Basic authorized_keys configuration
To create ssh public/private key pair use:
ssh-keygen
command which would generate appropriate keys and place them in ~/.ssh folder automatically.
Now to allow password-less access from current machine to a remote machine copy ~/.ssh/id_rsa.pub file to remote machine at ~/.ssh/authorized_keys location. The authorized_keys file can have multiple public keys in separate lines. The permissions on authorized_keys file should be 600.
Restricting use of keys from specific hosts
One can restrict use of given public key from specific host by preceding the public key in authorized_keys file with 'from="<host>"' option where <host> definition can use wildcards '*' and '?'. Example specifications are:
from="10.4.15.6" <public-key> <comment> from="10.4.15.*" <public-key> <comment>
Restricting use of commands by authorized_keys
To restrict use of authorized_keys so that they can only be used only for specific command use:
command="<forced-command>"
Note that in this case the forced-command will be executed even if the ssh-client requested for execution of some other command.
++++++
Stated task 1: Write out the passage of the authorized_keys text between "Now to allow" and "should be 600.", inclusive.
++++++
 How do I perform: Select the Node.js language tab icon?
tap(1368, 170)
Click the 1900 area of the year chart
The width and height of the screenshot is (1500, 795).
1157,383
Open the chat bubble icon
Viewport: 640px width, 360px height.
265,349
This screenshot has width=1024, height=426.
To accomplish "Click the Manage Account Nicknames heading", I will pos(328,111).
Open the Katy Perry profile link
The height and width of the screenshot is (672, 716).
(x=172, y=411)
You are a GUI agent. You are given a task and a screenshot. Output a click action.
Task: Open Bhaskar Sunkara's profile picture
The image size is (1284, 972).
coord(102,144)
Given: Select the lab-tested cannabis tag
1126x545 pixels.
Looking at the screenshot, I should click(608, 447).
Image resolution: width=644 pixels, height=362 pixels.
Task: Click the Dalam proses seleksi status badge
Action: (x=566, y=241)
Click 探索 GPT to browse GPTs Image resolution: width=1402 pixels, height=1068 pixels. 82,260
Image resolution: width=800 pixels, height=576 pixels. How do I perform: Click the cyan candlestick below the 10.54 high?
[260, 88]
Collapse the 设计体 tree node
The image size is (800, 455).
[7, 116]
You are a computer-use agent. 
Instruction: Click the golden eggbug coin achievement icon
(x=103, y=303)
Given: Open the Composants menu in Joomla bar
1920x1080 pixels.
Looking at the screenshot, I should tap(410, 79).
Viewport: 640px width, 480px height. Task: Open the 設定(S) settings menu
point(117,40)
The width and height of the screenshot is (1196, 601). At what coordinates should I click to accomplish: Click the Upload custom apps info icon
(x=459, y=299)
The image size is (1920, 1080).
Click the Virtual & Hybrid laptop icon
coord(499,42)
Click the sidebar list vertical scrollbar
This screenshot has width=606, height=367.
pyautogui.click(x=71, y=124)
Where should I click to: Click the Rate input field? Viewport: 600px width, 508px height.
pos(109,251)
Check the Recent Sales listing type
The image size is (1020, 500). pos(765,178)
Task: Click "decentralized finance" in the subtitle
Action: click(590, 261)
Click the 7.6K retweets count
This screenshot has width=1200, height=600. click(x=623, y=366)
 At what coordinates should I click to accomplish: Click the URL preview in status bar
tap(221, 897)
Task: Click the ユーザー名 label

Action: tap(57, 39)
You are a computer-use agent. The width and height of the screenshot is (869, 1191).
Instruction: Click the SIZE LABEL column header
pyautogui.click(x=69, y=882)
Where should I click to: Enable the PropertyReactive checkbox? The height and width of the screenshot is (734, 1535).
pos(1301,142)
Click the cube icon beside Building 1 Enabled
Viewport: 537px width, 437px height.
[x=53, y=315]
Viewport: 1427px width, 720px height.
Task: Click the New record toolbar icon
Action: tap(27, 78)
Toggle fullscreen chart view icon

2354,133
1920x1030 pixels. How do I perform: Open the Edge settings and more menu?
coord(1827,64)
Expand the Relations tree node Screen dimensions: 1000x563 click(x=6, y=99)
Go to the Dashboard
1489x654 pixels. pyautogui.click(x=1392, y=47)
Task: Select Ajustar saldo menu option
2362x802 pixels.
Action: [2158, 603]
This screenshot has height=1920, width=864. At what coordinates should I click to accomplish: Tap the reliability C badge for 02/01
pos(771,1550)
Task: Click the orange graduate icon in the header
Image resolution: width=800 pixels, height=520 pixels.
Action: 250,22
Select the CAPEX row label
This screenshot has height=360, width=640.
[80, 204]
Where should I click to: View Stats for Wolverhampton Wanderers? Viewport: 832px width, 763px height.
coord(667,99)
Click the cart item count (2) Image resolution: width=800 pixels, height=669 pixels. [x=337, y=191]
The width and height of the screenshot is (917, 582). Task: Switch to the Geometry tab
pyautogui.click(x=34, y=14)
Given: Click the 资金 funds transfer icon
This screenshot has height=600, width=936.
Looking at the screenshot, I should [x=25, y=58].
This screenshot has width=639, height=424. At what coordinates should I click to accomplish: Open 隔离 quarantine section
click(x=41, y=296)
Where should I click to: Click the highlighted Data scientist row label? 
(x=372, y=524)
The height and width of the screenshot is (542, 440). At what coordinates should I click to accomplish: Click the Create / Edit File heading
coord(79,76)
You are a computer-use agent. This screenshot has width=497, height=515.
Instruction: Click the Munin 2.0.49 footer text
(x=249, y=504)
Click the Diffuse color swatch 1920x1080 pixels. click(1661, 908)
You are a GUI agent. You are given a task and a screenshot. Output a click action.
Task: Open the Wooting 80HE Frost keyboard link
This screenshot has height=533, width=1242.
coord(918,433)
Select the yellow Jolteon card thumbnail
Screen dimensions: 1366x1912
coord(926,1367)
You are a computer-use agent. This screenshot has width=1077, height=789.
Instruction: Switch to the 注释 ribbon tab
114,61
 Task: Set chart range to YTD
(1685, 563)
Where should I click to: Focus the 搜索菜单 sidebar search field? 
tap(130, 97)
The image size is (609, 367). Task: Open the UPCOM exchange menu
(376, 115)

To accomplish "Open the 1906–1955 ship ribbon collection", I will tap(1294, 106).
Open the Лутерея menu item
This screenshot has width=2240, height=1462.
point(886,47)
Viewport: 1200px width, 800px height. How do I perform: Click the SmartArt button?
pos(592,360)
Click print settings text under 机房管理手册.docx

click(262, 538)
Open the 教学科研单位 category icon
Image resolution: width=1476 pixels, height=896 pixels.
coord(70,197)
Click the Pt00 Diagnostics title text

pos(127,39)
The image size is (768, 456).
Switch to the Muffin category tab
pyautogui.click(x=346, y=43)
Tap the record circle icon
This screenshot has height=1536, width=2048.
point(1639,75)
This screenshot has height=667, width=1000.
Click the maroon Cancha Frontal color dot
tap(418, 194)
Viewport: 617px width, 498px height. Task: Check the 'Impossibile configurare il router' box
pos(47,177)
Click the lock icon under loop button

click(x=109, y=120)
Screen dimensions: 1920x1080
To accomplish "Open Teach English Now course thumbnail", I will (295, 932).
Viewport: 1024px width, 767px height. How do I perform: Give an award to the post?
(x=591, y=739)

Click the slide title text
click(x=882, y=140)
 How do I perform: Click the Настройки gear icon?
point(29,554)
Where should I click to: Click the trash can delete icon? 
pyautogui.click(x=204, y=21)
++++++
Stated task 2: State how many lines in the records contain the string "under", counting only matches with the same case. Reply with the number alone.

Correct response 1:
Now to allow password-less access from current machine to a remote machine copy ~/.ssh/id_rsa.pub file to remote machine at ~/.ssh/authorized_keys location. The authorized_keys file can have multiple public keys in separate lines. The permissions on authorized_keys file should be 600.

Correct response 2: 2